On a recent autumn weekend in London, Reign, a 25-year-old design teacher, made what he would later learn was a bold decision. He headed out to the capital’s Design Festival event without a bag. In what he thought was an obvious solution to a practical problem, he placed the book that he was reading in the back pocket of his trousers.

Then the jokes came.

Having The Poetics of Space by French philosopher Gaston Bachelard poking out your pocket is a telltale sign of being a performative male — Reign would learn when he bumped into two friends on the Overground who ribbed him for the book’s placement.

“For god’s sake!” Reign remembers thinking, “Can I not carry a book around without a bag and not be labelled as trying to achieve something or having an ulterior motive?”

Since August, the internet has been awash with jokes about the “performative male” — a man who seems to be performing a version of masculinity that appeals to women (gentle, intellectual, introspective, edgy, arty) through signifiers such as Labubus, tote bags, Joan Didion books and iced matchas. While the discourse is largely light-hearted, some men can’t help but feel frustrated by a discourse that derides men for engaging with things that are perceived as feminine, or at odds with traditional macho models of masculinity.
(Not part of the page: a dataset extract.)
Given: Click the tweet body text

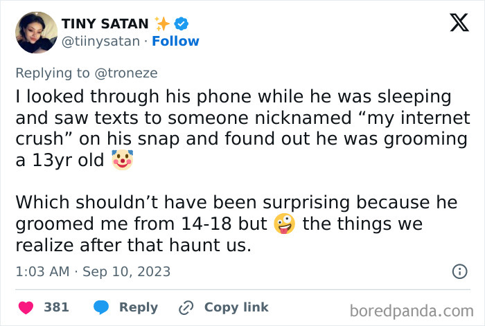Looking at the screenshot, I should (x=243, y=171).
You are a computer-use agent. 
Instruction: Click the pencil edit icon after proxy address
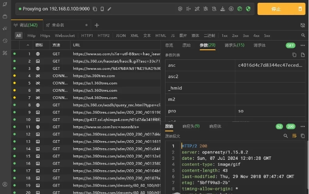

From the beginning, a performative male has been conceived as an identity fashioned with the female gaze in mind. The term is thought to be reminiscent of earlier disparaging tropes, such as the nineties and noughties “poser”, or the “softboi” of the 2010s — men who are not like other men and thus worthy of romantic attention.

As GQ puts it, the performative male aesthetic is “designed to tick, methodically, each box of perceived female desire.” Performative men are not reading Sally Rooney because they enjoy her work, but “because it’s a material signal to the female gaze, a horny homing beacon blinking out into the Hinge-era dating universe.”

But for men like Reign, who grew up with two sisters and lots of women in his family, this cultural reading of male behaviour is reductive. Why is the most logical justification for a man reading a book that he’s trying to get laid? “The unfortunate reality is that it belittles or ridicules or ostracizes [people]”, he says, “It makes them feel a bit odd or singled out because of the way that they do a certain thing.”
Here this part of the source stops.